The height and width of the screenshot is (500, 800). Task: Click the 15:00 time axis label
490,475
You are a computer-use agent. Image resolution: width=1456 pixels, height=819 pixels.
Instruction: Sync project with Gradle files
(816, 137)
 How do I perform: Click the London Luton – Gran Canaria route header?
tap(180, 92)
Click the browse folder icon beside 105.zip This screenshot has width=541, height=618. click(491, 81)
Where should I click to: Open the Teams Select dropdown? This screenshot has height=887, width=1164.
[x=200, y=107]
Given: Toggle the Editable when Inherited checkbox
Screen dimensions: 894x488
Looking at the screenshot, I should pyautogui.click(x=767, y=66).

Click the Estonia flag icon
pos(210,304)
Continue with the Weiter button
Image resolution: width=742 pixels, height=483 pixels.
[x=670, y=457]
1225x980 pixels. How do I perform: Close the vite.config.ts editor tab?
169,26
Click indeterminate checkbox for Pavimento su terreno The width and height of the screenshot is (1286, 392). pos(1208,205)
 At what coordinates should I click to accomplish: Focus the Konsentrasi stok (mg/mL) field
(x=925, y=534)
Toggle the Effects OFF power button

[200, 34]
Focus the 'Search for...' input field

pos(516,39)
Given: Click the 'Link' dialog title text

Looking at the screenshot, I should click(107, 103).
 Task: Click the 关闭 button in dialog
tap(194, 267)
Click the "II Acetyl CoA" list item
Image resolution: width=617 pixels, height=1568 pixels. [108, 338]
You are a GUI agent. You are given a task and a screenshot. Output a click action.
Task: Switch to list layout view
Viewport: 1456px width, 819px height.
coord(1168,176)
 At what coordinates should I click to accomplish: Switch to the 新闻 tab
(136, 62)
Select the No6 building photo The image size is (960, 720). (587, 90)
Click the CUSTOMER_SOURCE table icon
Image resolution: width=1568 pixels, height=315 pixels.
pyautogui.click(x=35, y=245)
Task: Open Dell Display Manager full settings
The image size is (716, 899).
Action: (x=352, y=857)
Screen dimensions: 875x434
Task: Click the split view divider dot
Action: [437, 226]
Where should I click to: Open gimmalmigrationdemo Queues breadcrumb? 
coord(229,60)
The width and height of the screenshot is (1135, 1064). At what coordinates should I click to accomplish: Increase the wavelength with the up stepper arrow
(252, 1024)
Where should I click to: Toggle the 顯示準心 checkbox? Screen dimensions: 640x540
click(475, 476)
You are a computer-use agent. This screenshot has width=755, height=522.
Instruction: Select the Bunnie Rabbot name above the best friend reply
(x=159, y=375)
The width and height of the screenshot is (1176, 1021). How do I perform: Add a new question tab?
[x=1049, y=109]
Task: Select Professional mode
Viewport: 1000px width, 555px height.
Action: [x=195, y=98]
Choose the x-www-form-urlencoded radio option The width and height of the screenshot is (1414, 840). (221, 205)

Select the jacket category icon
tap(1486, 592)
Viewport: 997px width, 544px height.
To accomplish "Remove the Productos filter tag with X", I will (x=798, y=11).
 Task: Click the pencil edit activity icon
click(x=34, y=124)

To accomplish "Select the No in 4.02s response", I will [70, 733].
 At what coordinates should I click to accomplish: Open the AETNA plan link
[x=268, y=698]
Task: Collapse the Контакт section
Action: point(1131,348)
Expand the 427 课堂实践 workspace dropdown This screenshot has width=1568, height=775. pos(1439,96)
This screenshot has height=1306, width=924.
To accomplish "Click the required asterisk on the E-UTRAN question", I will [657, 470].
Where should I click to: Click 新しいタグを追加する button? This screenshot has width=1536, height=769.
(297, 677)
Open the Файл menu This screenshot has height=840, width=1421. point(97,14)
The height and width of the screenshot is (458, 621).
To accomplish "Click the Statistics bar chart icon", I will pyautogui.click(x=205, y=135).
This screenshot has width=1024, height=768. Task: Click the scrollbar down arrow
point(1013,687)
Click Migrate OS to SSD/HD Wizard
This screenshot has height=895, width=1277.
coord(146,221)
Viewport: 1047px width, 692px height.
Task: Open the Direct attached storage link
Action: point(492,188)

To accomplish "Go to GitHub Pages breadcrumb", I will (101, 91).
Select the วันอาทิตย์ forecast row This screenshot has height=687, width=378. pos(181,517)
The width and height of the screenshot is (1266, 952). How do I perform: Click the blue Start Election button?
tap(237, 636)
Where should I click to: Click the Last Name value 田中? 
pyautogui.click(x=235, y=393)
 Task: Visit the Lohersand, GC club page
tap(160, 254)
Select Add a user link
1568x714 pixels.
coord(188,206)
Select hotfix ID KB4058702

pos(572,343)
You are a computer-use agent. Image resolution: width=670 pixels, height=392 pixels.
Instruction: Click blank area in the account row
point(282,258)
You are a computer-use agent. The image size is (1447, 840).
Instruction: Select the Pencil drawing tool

==================================================

- What this task involves
Print every line of the listing above, unchanged, from the line with "Choose the x-www-form-urlencoded" to the line with "will pyautogui.click(x=205, y=135).", including both of those lines.

- Output for this exercise
Choose the x-www-form-urlencoded radio option The width and height of the screenshot is (1414, 840). (221, 205)

Select the jacket category icon
tap(1486, 592)
Viewport: 997px width, 544px height.
To accomplish "Remove the Productos filter tag with X", I will (x=798, y=11).
 Task: Click the pencil edit activity icon
click(x=34, y=124)

To accomplish "Select the No in 4.02s response", I will [70, 733].
 At what coordinates should I click to accomplish: Open the AETNA plan link
[x=268, y=698]
Task: Collapse the Контакт section
Action: point(1131,348)
Expand the 427 课堂实践 workspace dropdown This screenshot has width=1568, height=775. pos(1439,96)
This screenshot has height=1306, width=924.
To accomplish "Click the required asterisk on the E-UTRAN question", I will [657, 470].
Where should I click to: Click 新しいタグを追加する button? This screenshot has width=1536, height=769.
(297, 677)
Open the Файл menu This screenshot has height=840, width=1421. point(97,14)
The height and width of the screenshot is (458, 621).
To accomplish "Click the Statistics bar chart icon", I will pyautogui.click(x=205, y=135).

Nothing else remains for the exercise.